July 26th, 2013 | By Matt Suckley
I loved the original Velocity when it appeared on the PlayStation minis platform last year. I reviewed it for another website, and gave it 10/10. A perfect score for a nigh-on perfect game, in my eyes. Our sister site IGM Mobile agreed too, awarding the game 95%. So the quality of Velocity Ultra, the shiny prettied-up version for PS Vita, is not in dispute here. Far from it, Ultra is probably the best way to play the game for a newcomer, its visuals now shining as brightly as its gameplay. However, for those who have played the original, is this Vita exclusive an essential purchase?
For those of you not in the know, Velocity Ultra is essentially a classic style shoot-’em-up, with a few cool ideas and quality level design. The main hook is the teleportation feature, which allows your ship (the futuristic ‘quarp jet’) to zip around the screen at the movement of a cursor or a tap of the screen. This lends the game a new dimension in maneuverability and design potential, not to mention looking and feeling totally awesome. It’s an inspired and seamless addition to a genre for which FuturLab clearly have a lot of respect; this hasn’t just been awkwardly shoehorned in for the sake of a unique selling point, it works well with the core shoot-’em-up sensibilities, and won’t alienate old-school purists.
Contrastingly, if you look upon the shoot-’em-up as a crusty, outdated, dilapidated genre, there might be something here to win you round. Velocity Ultra feels more like a slick, fresh, hybrid form than a vintage throwback, bringing elements from the racing and puzzle genres into the mix. Unlike classic vertical-scrolling shooters, FuturLab have included an accelerate button, allowing the player to dictate the pace of scrolling — which, especially when combined with quick-witted use of teleportation, creates a whole new world of speed-running potential.
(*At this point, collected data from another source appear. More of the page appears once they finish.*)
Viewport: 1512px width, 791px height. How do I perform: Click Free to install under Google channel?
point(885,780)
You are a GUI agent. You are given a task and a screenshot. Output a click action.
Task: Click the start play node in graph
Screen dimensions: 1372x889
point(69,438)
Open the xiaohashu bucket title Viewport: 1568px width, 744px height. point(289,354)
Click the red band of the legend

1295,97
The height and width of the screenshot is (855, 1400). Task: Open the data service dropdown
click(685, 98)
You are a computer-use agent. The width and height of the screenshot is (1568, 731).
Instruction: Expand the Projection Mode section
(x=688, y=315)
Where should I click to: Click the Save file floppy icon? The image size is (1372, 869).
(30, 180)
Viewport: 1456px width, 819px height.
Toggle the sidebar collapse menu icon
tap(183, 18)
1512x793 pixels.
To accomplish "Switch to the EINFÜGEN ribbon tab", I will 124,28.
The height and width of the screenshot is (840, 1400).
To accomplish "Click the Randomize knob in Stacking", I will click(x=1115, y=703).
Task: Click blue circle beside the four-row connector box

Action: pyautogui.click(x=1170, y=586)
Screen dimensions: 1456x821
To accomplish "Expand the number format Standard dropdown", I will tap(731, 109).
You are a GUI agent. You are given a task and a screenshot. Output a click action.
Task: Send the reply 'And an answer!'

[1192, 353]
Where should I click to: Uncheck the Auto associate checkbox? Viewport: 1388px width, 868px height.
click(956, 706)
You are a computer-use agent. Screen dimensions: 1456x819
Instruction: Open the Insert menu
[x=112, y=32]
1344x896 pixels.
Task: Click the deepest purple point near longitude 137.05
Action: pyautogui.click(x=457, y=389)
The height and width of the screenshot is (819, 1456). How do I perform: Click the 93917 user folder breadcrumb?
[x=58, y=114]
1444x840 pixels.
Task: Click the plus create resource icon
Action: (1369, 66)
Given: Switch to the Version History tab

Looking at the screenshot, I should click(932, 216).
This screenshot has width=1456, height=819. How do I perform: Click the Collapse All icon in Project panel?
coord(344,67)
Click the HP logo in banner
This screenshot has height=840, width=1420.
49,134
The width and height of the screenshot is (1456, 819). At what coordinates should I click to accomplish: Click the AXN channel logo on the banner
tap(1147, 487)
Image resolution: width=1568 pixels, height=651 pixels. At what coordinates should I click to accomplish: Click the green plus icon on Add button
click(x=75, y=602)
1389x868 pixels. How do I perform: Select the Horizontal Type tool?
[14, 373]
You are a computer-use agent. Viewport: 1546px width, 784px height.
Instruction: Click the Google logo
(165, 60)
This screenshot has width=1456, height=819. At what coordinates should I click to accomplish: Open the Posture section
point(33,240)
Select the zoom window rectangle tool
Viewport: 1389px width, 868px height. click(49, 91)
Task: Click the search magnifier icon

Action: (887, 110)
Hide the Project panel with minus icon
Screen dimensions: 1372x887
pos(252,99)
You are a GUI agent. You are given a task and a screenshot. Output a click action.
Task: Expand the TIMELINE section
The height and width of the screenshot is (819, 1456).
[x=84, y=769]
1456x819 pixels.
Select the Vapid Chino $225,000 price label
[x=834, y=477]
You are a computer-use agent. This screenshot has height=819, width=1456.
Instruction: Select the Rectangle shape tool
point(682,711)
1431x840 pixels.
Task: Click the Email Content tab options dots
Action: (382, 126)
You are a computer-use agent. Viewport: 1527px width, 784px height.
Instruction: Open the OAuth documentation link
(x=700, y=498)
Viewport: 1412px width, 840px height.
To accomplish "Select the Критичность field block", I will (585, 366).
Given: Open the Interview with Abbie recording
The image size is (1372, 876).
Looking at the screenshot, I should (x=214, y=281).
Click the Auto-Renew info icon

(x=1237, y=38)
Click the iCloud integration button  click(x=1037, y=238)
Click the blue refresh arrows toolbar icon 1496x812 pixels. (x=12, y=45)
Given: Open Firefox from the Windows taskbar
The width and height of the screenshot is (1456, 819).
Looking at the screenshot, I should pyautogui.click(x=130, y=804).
The puzzle elements begin to present themselves when the long range teleportation feature is introduced, which allows you to drop telepods throughout the level which can be returned to at a later stage. This feature is primarily used when the game tasks you with destroying switches in numerical order to deactivate forcefields, allowing you to return to previously inaccessible areas at the press of a button. Dropping a telepod at the right moment requires some level of foresight and on-the-fly strategy, and is crucial if you’re gunning for the perfect gold rank.
The only issue here is one of expectation. If you’re expecting some level of iteration beyond improved graphics and some trophies, you’ll be in for a let-down. Vita-exclusive features are also in, like touchscreen teleportation and firing bombs with the right analog stick, but FuturLab have encouraged players to use the tried-and-tested button-based controls of the original for the best results — a message which suggests the Ultra-exclusive features are not particularly additive to the Velocity experience, particularly when the minis version can be played on the Vita anyway. Another bonus of the original version was the ability to copy over your save file and play on both a handheld device and at home on the PS3. I really enjoyed having that option with the original game, and the cross-platform nature of the minis platform was one of its greatest strengths. This is why Velocity Ultra feels like not only a slight step down from the original in this respect, being a Vita-only game, but also a missed opportunity for a great cross-buy title along the lines of the recent Hotline Miami port.
Pro players use SQUARE and CIRCLE. #justthewayitis
— FuturLab (@FuturLab) May 29, 2013
Velocity Ultra is one of those games to which I would give two scores, if I could — one for those who played the original minis version, and one for those who are coming into it fresh. Judging Ultra purely on its own merits as a standalone product? Pretty much flawless, I haven’t got a bad word to say about it. However, looking at it as a pricier polish-up of last year’s game, which itself already runs on Vita, might make you look upon it a little differently.